1250 hospitals in China during 1999-2005.
42 683 STEMI patients, including 31 309 men and 11 374 women.
In the original trial, all patients received 162 mg of aspirin plus 75 mg of clopidogrel daily or matching placebo and metoprolol (15 mg intravenous then 200 mg oral daily) or matching placebo. All other aspects of patients' treatments were at the discretion of responsible doctors.
Hospital mortality from any cause during the scheduled trial treatment period (ie, up to 4 weeks in hospital).
Overall, 8% of the patients died in hospital, with the crude hospital mortality being twice as high in women as in men (12.6% vs 6.3%).
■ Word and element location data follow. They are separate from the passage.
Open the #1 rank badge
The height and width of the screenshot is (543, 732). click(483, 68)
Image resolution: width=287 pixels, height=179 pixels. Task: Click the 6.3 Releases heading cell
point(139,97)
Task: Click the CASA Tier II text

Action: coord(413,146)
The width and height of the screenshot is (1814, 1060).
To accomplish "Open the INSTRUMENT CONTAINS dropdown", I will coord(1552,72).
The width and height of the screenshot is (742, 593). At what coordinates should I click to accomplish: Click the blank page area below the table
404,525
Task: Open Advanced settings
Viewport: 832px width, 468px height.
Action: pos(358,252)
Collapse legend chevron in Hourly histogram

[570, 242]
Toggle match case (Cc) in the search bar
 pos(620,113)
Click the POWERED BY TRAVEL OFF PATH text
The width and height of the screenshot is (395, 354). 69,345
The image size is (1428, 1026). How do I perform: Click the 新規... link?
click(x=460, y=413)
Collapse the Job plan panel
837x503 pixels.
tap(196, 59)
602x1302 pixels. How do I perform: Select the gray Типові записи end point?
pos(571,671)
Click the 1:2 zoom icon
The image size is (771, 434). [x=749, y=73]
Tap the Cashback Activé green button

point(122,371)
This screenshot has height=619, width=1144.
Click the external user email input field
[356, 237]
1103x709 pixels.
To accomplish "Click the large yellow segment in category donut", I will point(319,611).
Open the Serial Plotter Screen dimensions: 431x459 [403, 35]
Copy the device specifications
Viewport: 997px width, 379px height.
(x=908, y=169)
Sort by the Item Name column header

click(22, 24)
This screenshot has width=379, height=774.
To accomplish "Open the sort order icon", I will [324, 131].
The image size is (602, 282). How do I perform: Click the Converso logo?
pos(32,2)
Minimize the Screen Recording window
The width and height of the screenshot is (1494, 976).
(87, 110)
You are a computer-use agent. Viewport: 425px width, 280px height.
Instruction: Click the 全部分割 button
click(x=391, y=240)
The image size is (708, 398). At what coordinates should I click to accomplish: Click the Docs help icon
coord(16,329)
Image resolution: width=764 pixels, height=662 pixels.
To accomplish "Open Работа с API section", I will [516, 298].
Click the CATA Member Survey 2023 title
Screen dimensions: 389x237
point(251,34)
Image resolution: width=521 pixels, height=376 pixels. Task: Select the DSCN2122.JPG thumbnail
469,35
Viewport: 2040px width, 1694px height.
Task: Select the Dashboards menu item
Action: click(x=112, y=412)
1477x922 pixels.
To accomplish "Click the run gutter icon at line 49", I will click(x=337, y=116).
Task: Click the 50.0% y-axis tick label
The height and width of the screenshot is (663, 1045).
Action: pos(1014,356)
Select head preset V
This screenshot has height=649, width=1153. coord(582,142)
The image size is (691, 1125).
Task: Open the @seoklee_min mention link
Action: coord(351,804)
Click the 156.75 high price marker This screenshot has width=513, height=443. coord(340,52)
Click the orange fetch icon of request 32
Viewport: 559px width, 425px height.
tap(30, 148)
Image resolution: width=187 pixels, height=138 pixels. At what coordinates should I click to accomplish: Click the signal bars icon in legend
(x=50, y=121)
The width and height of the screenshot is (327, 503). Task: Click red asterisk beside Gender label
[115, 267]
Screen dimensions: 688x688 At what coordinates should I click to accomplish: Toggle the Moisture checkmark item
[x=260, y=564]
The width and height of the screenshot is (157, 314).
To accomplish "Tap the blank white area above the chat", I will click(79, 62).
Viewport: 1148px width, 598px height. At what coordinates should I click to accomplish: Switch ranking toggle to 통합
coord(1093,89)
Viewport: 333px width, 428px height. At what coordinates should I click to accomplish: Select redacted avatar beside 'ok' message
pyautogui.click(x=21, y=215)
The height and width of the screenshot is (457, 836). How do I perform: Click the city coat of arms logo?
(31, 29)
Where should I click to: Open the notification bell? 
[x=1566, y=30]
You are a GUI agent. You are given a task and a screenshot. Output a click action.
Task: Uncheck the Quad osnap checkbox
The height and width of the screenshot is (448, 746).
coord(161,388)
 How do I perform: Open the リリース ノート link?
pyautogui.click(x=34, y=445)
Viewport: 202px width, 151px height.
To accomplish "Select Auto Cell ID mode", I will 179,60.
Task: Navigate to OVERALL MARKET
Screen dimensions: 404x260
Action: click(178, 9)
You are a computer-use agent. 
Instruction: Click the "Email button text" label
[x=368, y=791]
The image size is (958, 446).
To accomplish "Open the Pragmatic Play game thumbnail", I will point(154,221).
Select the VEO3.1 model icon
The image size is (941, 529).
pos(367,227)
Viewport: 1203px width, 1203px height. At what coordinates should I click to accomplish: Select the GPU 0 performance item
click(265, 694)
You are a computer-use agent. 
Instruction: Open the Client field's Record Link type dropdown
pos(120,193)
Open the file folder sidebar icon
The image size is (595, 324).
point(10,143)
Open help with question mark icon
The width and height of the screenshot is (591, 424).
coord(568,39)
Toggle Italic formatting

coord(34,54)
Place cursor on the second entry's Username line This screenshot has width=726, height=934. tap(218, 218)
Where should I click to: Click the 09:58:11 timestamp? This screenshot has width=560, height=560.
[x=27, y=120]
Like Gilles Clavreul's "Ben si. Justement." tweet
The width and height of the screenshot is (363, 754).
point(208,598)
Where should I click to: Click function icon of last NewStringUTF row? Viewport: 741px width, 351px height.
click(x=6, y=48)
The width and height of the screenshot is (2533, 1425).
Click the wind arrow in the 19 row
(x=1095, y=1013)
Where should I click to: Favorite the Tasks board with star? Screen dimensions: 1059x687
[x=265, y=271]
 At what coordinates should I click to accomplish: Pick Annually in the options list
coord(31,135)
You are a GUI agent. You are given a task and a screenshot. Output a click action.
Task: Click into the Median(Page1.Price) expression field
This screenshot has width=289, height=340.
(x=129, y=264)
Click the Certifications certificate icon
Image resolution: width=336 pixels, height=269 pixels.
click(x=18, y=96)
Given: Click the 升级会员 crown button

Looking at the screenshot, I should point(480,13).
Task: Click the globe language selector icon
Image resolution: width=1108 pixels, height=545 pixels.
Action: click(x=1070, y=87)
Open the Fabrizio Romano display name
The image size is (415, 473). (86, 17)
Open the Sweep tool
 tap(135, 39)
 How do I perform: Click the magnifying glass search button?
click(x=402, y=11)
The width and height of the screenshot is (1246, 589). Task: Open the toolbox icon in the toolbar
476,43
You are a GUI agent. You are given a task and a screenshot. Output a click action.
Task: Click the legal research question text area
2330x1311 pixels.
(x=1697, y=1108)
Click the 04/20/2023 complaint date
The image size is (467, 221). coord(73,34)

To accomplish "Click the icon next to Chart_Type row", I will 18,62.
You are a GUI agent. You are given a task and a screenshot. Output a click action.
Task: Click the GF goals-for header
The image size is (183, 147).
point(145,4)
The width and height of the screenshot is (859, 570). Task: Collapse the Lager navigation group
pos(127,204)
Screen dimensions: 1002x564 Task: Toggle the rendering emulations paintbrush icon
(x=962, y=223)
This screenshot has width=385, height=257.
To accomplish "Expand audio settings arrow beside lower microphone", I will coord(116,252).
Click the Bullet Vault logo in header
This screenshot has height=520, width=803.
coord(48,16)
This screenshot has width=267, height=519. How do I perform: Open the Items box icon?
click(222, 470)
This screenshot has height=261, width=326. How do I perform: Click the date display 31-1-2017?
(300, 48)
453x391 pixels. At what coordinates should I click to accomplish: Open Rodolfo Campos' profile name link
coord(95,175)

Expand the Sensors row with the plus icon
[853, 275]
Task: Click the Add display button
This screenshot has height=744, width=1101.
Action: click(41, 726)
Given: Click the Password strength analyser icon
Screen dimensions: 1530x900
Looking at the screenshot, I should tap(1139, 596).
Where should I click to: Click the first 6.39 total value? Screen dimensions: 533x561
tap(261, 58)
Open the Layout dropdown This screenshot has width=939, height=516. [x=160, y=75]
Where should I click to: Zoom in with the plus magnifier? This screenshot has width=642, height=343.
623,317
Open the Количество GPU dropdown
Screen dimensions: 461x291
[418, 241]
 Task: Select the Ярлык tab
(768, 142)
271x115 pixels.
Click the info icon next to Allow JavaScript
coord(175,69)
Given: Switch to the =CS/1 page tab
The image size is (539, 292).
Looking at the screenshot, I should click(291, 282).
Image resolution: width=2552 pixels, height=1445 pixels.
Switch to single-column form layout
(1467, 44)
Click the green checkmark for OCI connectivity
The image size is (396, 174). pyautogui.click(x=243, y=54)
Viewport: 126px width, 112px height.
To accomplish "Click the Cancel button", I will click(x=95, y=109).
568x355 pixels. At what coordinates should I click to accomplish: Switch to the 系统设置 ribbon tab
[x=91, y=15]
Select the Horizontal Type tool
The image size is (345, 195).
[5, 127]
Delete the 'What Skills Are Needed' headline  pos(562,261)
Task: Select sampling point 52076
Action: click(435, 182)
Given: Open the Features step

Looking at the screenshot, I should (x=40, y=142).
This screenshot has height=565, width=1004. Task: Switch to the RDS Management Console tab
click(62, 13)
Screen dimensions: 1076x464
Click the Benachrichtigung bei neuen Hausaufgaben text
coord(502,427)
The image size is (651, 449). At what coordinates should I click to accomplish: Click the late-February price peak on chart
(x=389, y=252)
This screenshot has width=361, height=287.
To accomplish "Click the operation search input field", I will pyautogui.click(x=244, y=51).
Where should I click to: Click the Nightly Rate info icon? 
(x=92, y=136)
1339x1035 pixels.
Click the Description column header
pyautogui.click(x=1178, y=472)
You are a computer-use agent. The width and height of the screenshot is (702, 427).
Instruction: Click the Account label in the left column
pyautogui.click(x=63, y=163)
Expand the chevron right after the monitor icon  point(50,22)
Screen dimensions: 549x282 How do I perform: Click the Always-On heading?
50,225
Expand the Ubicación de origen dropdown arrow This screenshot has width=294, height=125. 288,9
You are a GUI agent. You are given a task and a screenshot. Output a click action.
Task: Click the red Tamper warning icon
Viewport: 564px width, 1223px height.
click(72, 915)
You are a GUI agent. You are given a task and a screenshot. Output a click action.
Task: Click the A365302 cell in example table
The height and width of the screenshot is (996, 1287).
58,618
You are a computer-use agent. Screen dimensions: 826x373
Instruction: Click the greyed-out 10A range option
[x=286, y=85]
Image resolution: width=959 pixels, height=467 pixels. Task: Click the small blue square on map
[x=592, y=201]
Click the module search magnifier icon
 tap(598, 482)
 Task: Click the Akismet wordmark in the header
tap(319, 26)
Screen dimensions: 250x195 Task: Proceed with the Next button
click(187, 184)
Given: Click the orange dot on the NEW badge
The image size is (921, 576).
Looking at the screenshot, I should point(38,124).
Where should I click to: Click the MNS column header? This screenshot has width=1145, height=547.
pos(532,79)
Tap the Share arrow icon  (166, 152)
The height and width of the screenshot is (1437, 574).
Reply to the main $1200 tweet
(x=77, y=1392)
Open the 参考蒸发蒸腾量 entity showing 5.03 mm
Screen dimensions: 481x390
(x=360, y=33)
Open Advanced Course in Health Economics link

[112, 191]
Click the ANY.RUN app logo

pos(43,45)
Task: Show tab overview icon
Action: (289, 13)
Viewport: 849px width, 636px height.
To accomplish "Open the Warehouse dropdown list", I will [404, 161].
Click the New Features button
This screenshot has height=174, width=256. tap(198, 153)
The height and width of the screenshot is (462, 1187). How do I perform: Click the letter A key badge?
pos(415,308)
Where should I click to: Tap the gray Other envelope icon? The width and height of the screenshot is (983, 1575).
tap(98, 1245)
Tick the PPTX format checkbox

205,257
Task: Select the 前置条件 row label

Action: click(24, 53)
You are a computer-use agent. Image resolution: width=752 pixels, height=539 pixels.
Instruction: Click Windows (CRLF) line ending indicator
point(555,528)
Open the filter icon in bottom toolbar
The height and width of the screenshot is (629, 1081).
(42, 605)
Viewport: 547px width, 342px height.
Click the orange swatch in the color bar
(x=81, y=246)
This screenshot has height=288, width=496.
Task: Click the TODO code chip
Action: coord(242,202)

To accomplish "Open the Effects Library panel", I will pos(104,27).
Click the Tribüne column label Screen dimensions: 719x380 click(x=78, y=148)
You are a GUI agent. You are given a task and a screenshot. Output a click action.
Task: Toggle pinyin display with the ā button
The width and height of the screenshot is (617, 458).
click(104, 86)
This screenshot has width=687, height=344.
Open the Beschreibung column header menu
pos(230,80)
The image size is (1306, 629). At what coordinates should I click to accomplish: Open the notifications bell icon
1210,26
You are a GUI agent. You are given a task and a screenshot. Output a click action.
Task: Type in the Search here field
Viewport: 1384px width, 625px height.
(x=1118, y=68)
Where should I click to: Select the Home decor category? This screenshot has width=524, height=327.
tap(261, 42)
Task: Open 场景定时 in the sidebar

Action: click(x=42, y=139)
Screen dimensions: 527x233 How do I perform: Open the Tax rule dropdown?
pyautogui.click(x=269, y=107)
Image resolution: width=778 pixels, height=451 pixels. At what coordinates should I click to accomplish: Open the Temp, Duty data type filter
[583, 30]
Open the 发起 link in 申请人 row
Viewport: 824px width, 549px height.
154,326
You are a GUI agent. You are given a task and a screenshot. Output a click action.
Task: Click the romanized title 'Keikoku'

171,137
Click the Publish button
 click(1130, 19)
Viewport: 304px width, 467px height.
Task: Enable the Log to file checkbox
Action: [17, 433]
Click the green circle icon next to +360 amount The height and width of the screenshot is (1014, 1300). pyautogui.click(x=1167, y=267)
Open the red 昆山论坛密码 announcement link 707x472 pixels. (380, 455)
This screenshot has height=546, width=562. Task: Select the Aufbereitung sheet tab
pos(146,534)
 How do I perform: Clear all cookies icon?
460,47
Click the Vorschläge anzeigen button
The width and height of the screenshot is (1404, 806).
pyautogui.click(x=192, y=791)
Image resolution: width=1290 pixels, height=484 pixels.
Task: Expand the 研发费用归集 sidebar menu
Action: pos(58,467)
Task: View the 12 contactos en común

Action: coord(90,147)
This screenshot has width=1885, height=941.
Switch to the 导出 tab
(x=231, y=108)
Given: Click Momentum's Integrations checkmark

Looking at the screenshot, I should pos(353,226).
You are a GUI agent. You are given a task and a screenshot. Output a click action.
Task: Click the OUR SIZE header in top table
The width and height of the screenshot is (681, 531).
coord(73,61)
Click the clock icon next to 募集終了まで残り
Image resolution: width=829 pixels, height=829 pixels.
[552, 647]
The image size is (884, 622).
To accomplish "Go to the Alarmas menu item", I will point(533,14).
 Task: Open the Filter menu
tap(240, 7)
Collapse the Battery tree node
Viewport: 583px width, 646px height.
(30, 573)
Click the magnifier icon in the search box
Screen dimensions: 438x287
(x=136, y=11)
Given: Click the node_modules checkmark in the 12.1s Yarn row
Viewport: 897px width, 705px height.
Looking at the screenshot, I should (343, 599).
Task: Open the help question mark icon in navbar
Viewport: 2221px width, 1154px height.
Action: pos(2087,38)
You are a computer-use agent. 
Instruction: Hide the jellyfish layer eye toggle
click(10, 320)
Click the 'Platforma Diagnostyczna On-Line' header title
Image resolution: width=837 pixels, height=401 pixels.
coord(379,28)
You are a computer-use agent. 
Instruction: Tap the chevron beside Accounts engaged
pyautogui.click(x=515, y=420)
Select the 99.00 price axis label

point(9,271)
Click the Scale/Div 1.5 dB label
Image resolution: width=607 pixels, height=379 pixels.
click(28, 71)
After adjusting for age, the sex difference in hospital mortality attenuated but remained highly significant (OR 1.54; 95% CI 1.43 to 1.66). Further adjustment for other baseline characteristics and for the treatments given in hospital had little effect on the sex difference in hospital mortality (OR 1.50, 95% CI 1.38 to 1.62). The difference in hospital mortality was greater at a younger age, with the adjusted ORs being 2.14, 1.70, 1.48 and 1.18, respectively, for ages <55, 55-64, 65-74 and ≥75 years (p=0.0001 for trend).
Compared with men of the same age, women had approximately a 50% higher mortality following hospital admission for STEMI, with a particularly higher excess risk at age <55 years.
评估中国ST段抬高型心肌梗死(STEMI)患者住院死亡率的性别差异。
对纳入一项大型试验的患者进行观察性研究,采用逻辑回归分析对年龄、临床表现特征及医院治疗情况进行校正。
1999年至2005年期间中国的1250家医院。
42683例STEMI患者,其中男性31309例,女性11374例。
在原试验中,所有患者每日服用162毫克阿司匹林加75毫克氯吡格雷或相应安慰剂,以及美托洛尔(静脉注射15毫克,然后每日口服200毫克)或相应安慰剂。患者治疗的所有其他方面由负责医生自行决定。
在预定的试验治疗期(即住院长达4周)内任何原因导致的住院死亡率。
总体而言,8%的患者在医院死亡,女性的粗住院死亡率是男性的两倍(12.6%对6.3%)。校正年龄后住院死亡率的性别差异有所减弱,但仍非常显著(比值比1.54;95%可信区间1.43至1.66)。进一步校正其他基线特征及住院期间给予的治疗对住院死亡率的性别差异影响不大(比值比1.50,95%可信区间1.38至1.62)。住院死亡率的差异在较年轻患者中更大,年龄<55岁、55-64岁、65-74岁和≥75岁的校正比值比分别为2.14、1.70、1.48和1.18(趋势p=0.0001)。
与同龄男性相比,STEMI患者入院后女性的死亡率高出约50%,在年龄<55岁时额外风险尤其高。